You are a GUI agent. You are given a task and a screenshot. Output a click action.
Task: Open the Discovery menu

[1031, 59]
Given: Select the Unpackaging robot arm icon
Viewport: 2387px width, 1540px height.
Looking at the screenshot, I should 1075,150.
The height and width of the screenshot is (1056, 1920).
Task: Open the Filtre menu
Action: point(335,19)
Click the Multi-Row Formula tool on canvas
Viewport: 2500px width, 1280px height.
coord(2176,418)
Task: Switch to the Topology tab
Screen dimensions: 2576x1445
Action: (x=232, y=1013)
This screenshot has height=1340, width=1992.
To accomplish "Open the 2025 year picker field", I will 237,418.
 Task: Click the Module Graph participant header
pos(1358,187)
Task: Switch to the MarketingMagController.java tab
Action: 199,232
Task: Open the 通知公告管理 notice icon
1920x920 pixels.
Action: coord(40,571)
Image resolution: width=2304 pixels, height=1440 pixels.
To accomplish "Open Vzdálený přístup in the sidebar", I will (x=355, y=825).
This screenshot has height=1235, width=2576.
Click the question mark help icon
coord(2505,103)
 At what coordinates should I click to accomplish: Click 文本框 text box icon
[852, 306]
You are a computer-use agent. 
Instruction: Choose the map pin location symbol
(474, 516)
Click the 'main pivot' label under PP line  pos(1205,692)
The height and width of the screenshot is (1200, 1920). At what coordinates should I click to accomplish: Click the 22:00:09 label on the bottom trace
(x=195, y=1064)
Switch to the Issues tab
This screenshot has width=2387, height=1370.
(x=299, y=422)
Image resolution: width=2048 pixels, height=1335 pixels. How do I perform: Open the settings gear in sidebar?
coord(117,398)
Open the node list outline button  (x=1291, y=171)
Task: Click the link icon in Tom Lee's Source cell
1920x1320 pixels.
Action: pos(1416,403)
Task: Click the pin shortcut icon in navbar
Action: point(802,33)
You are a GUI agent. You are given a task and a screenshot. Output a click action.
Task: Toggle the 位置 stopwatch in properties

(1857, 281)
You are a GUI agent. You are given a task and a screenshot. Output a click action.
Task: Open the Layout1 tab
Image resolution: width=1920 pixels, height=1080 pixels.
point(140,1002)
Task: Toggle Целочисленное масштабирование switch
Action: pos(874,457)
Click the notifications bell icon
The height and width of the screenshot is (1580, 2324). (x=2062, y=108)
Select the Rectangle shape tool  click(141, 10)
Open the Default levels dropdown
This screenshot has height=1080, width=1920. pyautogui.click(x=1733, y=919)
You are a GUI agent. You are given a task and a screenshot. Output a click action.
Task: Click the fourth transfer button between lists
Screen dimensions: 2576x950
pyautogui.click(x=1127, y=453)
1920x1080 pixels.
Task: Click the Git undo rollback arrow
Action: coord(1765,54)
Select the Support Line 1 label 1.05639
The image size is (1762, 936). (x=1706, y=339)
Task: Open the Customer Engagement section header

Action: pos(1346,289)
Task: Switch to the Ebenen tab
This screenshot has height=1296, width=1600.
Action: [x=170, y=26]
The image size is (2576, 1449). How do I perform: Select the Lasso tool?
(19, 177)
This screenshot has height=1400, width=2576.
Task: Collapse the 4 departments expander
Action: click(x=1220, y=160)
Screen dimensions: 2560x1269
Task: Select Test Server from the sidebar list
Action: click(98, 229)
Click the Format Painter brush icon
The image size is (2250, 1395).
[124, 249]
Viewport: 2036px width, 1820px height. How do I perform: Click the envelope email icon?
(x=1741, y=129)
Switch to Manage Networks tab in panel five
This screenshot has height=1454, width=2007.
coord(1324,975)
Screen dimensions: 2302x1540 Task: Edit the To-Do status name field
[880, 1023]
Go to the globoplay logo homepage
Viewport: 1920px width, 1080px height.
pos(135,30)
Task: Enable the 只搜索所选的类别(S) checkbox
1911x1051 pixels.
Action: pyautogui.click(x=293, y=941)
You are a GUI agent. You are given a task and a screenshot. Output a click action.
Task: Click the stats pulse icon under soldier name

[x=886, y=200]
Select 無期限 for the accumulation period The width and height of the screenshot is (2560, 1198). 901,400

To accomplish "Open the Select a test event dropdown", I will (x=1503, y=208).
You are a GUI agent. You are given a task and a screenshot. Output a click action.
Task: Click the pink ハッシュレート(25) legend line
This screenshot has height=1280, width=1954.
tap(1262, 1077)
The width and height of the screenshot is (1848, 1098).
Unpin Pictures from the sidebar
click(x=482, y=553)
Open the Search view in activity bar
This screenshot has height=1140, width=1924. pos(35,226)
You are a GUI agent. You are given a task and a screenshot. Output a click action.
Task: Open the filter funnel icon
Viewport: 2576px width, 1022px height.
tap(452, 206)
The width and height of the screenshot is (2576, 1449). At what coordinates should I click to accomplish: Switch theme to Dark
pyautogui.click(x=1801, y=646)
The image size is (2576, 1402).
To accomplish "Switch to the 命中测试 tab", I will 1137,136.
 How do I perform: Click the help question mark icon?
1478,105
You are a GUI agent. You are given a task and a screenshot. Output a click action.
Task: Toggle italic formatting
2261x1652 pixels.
——————————
Across all the records, find the lines containing the word "will" and reproduce each one.

Task response:
To accomplish "Open the 2025 year picker field", I will 237,418.
To accomplish "Open Vzdálený přístup in the sidebar", I will (x=355, y=825).
To accomplish "Open the Select a test event dropdown", I will (x=1503, y=208).
To accomplish "Switch to the 命中测试 tab", I will 1137,136.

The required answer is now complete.